Als ich erfuhr, dass meine Mutter für den Brexit stimmen will, wurde ich ärgerlich. Solche Engstirnigkeit ertrage ich bei meinen Eltern nicht. Ich stritt mit ihr. Meine Mutter – 63, eine Altenpflegerin, die schon mit 15 von der Schule abging – hört darauf, was Leute in ihrem Umfeld sagen. Und diese sind alle fremdenfeindlich und für den Brexit. Meine Mutter hat auch unrealistische Vorstellungen. So glaubt sie, dass das staatliche Gesundheitssystem, der National Health Service (NHS), mehr Mittel hätte, wenn wir die EU verließen. Doch das Gegenteil ist wahr: Ich las, dass ein EU-Austritt das öffentliche Gesundheitssystem belasten würde – und schickte meiner Mutter diesen Artikel.

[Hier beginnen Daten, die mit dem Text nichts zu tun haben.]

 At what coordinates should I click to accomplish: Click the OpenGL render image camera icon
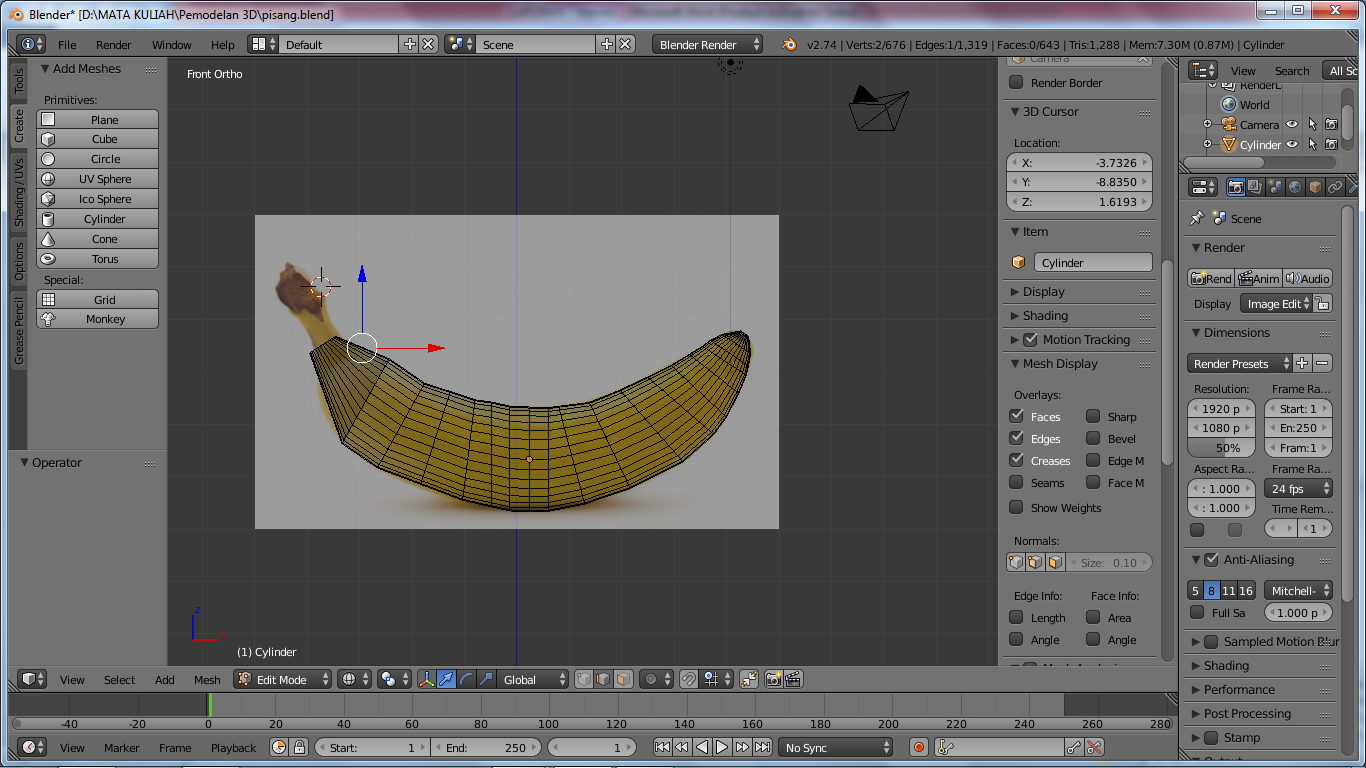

Ich sagte ihr auch, dass ihre Bekannten ungebildet seien und keine Ahnung hätten. Sie solle besser auf intelligentere und kompetentere Menschen wie ihren Freund, einen erfolgreichen Unternehmer, hören. Aus Angst vor mir sagte meine Mutter schließlich, sie werde gegen den Brexit stimmen. Etwas anderes traue sie sich nicht.


Seltsame Argumente eines Schreiners

Später stritt ich auch mit dem Schreiner meiner Mutter, dem etwa 60-jährigen Phil. Weil mich das Referendum so aufregt, wollte ich eigentlich ein Gespräch mit ihm darüber vermeiden. Dummerweise ließ ich mich dennoch auf eine Diskussion ein – und hatten gleich einen mordsmäßigen Streit.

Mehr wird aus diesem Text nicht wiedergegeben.